Home >> Latest News

Prof. Dinggang Shen's Lecture: Learning-based Quantification of Baby Brain Development

Title: Learning-based Quantification of Baby Brain Development 

Speaker: Prof. Dinggang Shen, UNC-CH, USA 

Chair: Prof. Tianzi Jiang, Brainnetome Center, CASIA  

Time: 09:30-10:30, Aug 1, 2018 

Venue: The 1st meeting room, 3rd floor, Intelligence Building  


The increasing availability of infant brain MRI data, such as the data collected from the Baby Connectome Project (BCP), affords unprecedented opportunities for precise charting of dynamic early brain developmental trajectories in understanding normative and aberrant brain growth. However, most existing neuroimaging analysis tools, which are mainly developed for adult brains,are not suitable for infant brains, due to extremely low tissue contrast and regionally heterogeneous dynamic changes of imaging appearance, brain size, shape and folding in infant brains. In this talk, I will introduce a set of our pioneered machine learning based neuroimaging computational methods for quantitatively characterizing baby brain development, including skull stripping, tissue segmentation, cortical topological correction, surface parcellation, and missing data estimation and prediction. I will also show neuroscience applications of these methods in advancing our understanding of the baby brains.

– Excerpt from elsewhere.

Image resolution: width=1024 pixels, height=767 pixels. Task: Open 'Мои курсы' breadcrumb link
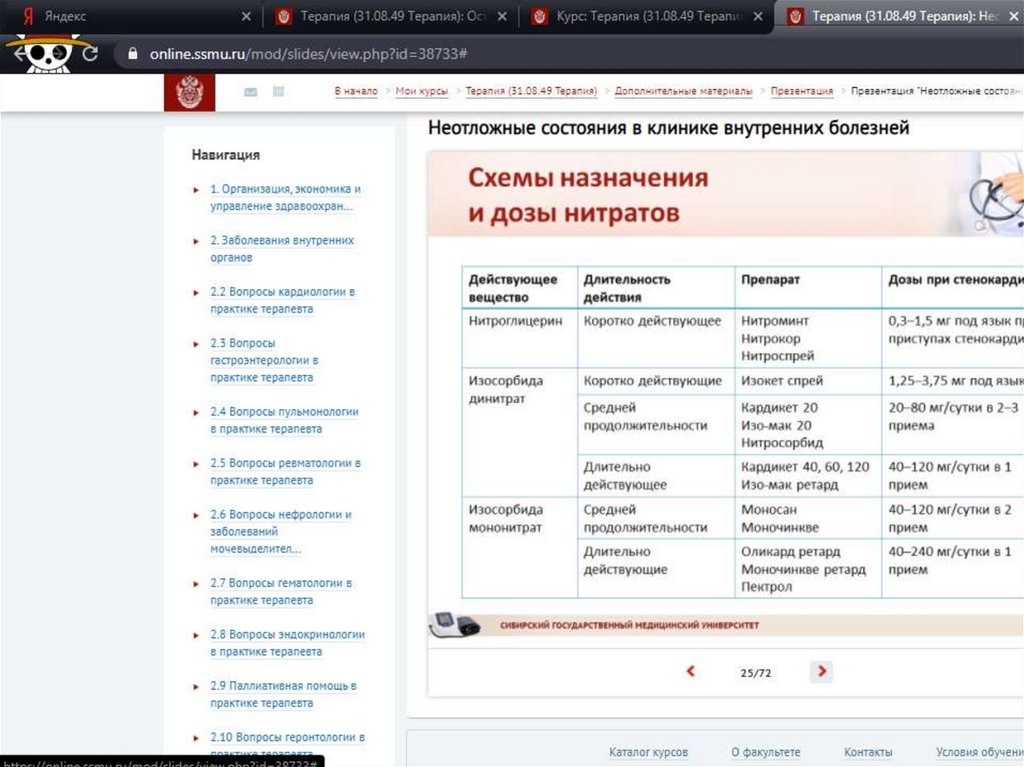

Dinggang Shen is Jeffrey Houpt Distinguished Investigator, and a Professor of Radiology, Biomedical Research Imaging Center (BRIC), Computer Science, and Biomedical Engineering in the University of North Carolina at Chapel Hill (UNC-CH). He is currently directing the Center for Image Analysis and Informatics, the Image Display, Enhancement, and Analysis (IDEA) Lab in the Department of Radiology, and also the medical image analysis core in the BRIC. He was a tenure-track assistant professor in the University of Pennsylvanian (UPenn), and a faculty member in the Johns Hopkins University. Dr. Shen’s research interests include medical image analysis, computer vision, and pattern recognition. He has published more than 800 papers in the international journals and conference proceedings. He serves as an editorial board member for eight international journals. He has also served in the Board of Directors, The Medical Image Computing and Computer Assisted Intervention (MICCAI) Society, in 2012-2015. He will be General Chair for MICCAI 2019. He is Fellow of IEEE, Fellow of The American Institute for Medical and Biological Engineering (AIMBE), and Fellow of The International Association for Pattern Recognition (IAPR).